I need help to work out the aperture settings for a vintage lens, believed to be approx 1915. The lens is marked:

H Duplouich, Paris, Rectilicne Extra Rapid

That is all: no max aperture and no focal length (my guess for the latter is 100mm).

The aperture scale runs from 2 to 22 with equidistant segments. 2 is the smallest aperture, 22 is WIDE OPEN, so it is not related to an f-stop scale. I think it is the aperture diameter in mm.

An idea how to work out f-stops?

#vintagelens #vintagecamera

@tapasinthesun any experience with older cameras like this @Documentally ?
@LDJ @tapasinthesun I think you’re right in regards to aperture measurement and if you are sure it’s a 100mm lens then wide open at 22mm will be f4.5. And if 22 mm = f4.5, 20 mm = f5, 15 = f6.7 and so on. Each F-stop should change by a factor of √2 ≈ 1.414
But I would definitely run a test for film through it first. Logging alongside a light meter :-)

@Documentally Thank you for the info. It is much appreciated!

I will try to confirm the focal length and the aperture diameter numbers as best I can. Then do the maths and carry out film testing. I will post the results here, possibly even do a blog post. But it may take a while…
@LDJ

@tapasinthesun @LDJ cool. Look forward to it. There’s nothing like resurrecting old glass. :-)
It's been ages since I did any optics stuff back at university, but it should be as simple as N = f/D, with f being the focal length and D being the entrance pupil diameter. So the lens goes from N = 100/2, i.e. f/50 through to N = 100/22, i.e. f/4.545... (I think, anyway...)

(Light transmission etc. is probably way worse than a modern lens with anti-reflective coatings and suchlike!)

Anyway - fun thing! Looking forwards to seeing what you do with it.

@coprolite9000 Thank you for the info. It is much appreciated!

I will try to confirm the focal length and the aperture diameter numbers as best I can. Then do the maths and carry out film testing. I will post the results here, possibly even do a blog post. But it may take a while…

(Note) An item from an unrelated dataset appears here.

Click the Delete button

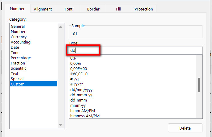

I hope to use glass plates and film with this camera, once I have worked out the aperture settings and got everything working.

@tapasinthesun @rdm focal length ‘f’ is the distance from the aperture iris to a sheet of paper when the wide-open lens casts an in-focus (upside-down) image of a distant object on the paper.

F-stops are literally a fraction. f/8 means “aperture diameter is focal length divided by 8”

The relationship between focal-length, stop number and diameter is d=f/n or f=nd or n=f/d

So with f=100 and d=5mm that’s n=20 (d=f/20)

f=100 and d=22 gives you f/4.5

ETA: the reason we use stop numbers rather than diameters is that they’re comparable between lenses. f/8 on a 100mm lens gives you the same exposure as f/8 on a 25mm lens. The ratio between adjacent stop number is such that the area doubles at each stop, which means if you open up one stop and halve the shutter speed at the same time, the exposure is equivalent; you no longer need to do math to set exposure, just count clicks.

@Unixbigot @tapasinthesun @rdm What a delightfully clear, concise and useful explanation. Thank you!

@Unixbigot Thank you for the info. Very clear and easy to follow. It is much appreciated!

I will try to confirm the focal length and the aperture diameter numbers as best I can. Then do the maths and carry out film testing. I will post the results here, possibly even do a blog post. But it may take a while…

I hope to use glass plates and film with this camera, once I have worked out the aperture settings and got everything working.
@rdm

@tapasinthesun @rdm that’s fabulous, what an adventure. If you can find a copy of Ansel Adams’s “The Camera” it’s probably The Book on view cameras.
@Unixbigot I have all three Ansel Adams books. Maybe I should look at them again!